- Carmen Lopez: [to Angie about shopping for her clothes] Here's a hint, if you're pushing a grocery cart and Dad's eating a hot dog on a stick, you're IN-THE-WRONG-STORE!
- Benny: Don't be such a princess. For years I bought your father's clothes at the county coroner's thrift store and he never once complained.
- George Lopez: I wore dead kids' clothes?
- Benny: You can't take it with you. Who buries a kid in shorts?
- Carmen Lopez: Oh that reminds me, Dad, I saw the perfect short sleeved hand painted dress at the mall and it's only $300, you need to get it for me.
- George Lopez: Are you crazy? $300 for a hand painted dress? Carmen, I wore haunted pants!
- Max Lopez: [reveals he's George's Secret Santa] I got you something good, because now I know how bad your Christmases were growing up.
- Max Lopez: Christmas is going to suck this year, it'll be over in 5 minutes. Remember when we used to unwrap presents and Mom always says 'save the bows for next year' and you'd put them on your butt and say 'unwrap this'?
- George Lopez: [laughs] You know it's funny, before you kids were born she'd actually unwrap it and
- [whistles]
- George Lopez: Now she just says 'you're ruining the best bows!'
- George Lopez: [to Max about their 1 present rule] I know this is rough, Max, but maybe next year when you get more than one thing, you'll appreciate what you get.
- Vic Palmero: [reads letter from foreign family they sent donations to] Thank you for the care package, the ant colony was delicious!
- George Lopez: [takes out flat present] Here, I got your gift.
- Benny: [opens box, takes out shredded paper] What is this crap?
- George Lopez: It's your bar tab from Thirsty's, Mom, I paid it off.
- Benny: [gets weepy and emotional] I can drink the good stuff again.
- George Lopez: Merry Christmas, bat.
- [hugs her]
- Benny: He was only going to get one gift, I wasn't about to ruin a little boy's Christmas.
- George Lopez: HELLO?
- Benny: This is different, I wanted to do it right this time.
- George Lopez: What do you mean 'do it right this time'? Are you admitting you messed up when I was a kid?
- Benny: No.
- George Lopez: Hey Max, before you open that, why don't you open a present from Santa?
- [brings out extra gift]
- Carmen Lopez: That's not fair! Max gets two gifts but I only get one?
- George Lopez: Be quiet, he's a boy, it's different.
- George Lopez: I need to know who Max's Secret Santa is.
- Benny: I got Max.
- George Lopez: What?
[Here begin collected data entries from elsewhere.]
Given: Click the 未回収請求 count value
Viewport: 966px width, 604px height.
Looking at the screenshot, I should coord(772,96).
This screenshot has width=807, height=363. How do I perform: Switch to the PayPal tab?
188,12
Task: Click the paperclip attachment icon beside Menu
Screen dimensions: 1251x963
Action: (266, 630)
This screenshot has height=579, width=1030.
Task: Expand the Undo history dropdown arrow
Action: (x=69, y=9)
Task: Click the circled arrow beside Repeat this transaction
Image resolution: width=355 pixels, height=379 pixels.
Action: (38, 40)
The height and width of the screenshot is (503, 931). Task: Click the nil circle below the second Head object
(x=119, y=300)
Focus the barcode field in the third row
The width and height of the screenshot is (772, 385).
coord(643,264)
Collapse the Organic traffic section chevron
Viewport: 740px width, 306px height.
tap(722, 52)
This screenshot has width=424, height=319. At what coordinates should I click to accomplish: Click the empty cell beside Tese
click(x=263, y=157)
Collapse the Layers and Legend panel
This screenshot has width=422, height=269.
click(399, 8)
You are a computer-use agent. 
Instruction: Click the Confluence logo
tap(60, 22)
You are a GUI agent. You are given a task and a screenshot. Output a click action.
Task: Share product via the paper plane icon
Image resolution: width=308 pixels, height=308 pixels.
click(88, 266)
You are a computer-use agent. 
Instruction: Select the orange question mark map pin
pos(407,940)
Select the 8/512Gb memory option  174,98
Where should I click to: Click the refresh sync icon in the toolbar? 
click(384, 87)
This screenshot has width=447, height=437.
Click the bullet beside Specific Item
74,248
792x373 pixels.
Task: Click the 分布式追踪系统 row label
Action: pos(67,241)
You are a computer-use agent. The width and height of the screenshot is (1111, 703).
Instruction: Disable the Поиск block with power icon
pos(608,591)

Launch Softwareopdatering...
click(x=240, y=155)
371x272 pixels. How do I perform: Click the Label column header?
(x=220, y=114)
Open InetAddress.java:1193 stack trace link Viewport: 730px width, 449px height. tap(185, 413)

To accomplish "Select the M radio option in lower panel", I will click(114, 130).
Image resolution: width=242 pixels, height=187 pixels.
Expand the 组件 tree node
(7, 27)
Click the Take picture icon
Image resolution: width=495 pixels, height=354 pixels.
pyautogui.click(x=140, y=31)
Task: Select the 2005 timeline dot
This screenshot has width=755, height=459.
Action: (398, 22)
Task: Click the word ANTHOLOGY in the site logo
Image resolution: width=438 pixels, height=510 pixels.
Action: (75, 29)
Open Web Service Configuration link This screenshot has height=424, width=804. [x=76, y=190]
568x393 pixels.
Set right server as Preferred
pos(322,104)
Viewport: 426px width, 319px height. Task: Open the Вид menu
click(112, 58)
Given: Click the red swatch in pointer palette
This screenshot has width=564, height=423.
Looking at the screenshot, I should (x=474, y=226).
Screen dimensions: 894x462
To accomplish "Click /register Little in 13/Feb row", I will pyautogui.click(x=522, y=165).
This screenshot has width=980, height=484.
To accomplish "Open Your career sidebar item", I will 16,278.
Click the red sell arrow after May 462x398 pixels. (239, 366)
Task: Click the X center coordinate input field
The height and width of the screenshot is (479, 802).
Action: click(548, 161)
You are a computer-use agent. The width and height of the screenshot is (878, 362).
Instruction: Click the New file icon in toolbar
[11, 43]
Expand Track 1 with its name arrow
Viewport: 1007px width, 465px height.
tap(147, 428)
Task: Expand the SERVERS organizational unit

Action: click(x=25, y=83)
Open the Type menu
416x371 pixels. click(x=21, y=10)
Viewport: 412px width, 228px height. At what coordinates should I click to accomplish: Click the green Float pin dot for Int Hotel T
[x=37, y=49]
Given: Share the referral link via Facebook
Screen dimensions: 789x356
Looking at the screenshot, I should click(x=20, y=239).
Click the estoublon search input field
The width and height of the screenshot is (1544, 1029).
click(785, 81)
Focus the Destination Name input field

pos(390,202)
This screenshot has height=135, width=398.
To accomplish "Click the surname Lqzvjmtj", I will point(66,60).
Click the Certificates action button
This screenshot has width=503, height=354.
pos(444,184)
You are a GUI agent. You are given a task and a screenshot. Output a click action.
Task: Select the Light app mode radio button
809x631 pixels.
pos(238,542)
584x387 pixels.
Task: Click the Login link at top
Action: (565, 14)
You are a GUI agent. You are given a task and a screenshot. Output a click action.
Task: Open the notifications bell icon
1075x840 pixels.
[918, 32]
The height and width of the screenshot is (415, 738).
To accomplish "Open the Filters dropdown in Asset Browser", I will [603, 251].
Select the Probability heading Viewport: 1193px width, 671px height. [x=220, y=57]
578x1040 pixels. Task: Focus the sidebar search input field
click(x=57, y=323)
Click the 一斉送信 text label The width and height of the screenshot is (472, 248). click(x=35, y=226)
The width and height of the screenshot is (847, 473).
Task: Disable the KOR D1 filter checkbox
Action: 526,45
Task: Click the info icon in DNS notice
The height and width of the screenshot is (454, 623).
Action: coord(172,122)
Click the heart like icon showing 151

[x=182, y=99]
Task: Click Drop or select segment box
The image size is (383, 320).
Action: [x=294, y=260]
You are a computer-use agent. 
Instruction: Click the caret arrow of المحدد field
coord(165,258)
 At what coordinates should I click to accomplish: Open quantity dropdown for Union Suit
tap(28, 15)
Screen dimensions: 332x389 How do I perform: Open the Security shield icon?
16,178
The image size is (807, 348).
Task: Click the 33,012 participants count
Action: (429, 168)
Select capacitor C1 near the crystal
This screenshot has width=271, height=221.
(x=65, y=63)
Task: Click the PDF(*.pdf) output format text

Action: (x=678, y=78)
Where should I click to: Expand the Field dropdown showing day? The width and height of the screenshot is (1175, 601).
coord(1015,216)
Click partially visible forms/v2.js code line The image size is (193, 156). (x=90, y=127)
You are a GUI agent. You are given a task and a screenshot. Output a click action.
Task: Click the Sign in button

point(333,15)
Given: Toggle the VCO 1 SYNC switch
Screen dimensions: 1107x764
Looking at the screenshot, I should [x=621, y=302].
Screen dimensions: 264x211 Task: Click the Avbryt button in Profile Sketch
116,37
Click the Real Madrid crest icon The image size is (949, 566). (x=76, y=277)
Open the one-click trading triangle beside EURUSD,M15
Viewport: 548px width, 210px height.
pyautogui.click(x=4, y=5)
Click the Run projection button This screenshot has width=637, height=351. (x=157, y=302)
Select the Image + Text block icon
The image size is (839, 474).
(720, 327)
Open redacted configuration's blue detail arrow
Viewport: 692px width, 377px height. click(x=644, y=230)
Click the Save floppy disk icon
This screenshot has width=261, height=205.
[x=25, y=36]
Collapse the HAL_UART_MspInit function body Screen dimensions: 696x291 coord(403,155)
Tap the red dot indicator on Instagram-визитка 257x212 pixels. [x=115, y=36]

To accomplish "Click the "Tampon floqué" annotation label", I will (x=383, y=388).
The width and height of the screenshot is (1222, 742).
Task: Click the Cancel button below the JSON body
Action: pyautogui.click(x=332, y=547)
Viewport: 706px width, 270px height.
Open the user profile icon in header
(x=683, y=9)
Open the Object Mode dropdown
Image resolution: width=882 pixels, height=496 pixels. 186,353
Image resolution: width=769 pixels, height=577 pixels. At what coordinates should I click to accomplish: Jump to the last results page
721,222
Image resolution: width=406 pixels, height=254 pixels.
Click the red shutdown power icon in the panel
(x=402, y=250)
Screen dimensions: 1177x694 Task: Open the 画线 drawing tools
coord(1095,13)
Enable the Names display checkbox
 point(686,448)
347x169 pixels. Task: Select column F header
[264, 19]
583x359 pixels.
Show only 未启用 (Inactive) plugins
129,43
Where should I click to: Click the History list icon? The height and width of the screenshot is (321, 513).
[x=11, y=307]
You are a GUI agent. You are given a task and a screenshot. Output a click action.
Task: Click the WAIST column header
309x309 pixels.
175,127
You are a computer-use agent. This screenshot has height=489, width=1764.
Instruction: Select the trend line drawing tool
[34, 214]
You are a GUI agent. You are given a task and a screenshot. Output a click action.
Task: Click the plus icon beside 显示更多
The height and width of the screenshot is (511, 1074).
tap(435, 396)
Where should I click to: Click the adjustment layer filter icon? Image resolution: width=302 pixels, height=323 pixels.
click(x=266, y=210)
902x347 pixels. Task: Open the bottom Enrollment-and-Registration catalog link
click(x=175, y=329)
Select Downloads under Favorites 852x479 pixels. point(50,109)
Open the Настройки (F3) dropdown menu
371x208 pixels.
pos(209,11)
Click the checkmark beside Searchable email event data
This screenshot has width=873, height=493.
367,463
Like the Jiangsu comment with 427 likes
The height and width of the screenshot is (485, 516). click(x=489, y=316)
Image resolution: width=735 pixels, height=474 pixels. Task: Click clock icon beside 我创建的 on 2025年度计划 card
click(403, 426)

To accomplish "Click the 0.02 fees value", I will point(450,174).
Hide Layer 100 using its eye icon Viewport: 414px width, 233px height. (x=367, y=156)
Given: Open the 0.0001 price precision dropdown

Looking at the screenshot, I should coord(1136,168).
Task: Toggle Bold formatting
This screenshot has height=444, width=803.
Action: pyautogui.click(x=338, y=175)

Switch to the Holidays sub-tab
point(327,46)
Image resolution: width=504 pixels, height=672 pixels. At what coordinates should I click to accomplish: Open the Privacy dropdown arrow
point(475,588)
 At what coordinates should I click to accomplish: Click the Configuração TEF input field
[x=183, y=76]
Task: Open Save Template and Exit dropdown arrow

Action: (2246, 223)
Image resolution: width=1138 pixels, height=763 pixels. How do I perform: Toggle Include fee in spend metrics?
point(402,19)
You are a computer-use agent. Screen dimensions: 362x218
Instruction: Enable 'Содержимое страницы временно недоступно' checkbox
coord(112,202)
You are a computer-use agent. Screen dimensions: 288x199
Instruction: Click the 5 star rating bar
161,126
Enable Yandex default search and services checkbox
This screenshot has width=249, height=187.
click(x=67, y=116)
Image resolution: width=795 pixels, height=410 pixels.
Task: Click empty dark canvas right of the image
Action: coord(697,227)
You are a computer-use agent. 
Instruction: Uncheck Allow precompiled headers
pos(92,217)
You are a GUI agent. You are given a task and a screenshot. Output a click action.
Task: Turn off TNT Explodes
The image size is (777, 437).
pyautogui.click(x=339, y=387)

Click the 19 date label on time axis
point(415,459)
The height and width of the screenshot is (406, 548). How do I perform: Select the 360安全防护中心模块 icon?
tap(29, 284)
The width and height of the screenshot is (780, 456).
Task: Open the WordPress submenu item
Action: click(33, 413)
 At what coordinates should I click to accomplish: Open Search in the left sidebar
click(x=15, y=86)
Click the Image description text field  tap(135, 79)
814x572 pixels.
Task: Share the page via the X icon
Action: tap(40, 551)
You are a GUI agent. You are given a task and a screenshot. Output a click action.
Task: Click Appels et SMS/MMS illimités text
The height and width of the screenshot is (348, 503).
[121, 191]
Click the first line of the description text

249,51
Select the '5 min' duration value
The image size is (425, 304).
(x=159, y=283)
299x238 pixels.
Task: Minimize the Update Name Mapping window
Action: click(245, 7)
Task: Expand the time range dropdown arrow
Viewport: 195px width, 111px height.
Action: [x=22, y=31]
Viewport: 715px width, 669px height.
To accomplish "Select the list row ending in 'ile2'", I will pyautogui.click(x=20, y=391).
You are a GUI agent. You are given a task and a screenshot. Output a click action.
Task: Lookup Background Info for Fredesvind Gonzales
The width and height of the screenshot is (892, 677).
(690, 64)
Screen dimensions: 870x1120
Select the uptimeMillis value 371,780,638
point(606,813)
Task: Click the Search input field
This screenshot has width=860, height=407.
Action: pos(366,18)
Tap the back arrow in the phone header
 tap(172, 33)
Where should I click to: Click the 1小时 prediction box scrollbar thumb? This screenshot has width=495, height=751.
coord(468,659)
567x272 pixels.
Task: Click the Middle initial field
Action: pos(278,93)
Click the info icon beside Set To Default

That's impossible, I rigged it so you'd get Angie.
- Benny: You THOUGHT you rigged it, I got Vic to switch with me.
- Angie Lopez: What do you MEAN you RIGGED it?
- George Lopez: I didn't want to get a crappy gift, and you thought my mom should be part of it, so I thought you deserved to be punished.
- Benny: You wanted to PUNISH me for Christmas?
- George Lopez: No, that sounds bad... I was going to teach you a holiday lesson.
- George Lopez: [about Max's unopened toys] Look at all this perfectly good stuff being wasted on charity, an ant colony, a microscope, when you're poor you don't want to see things small!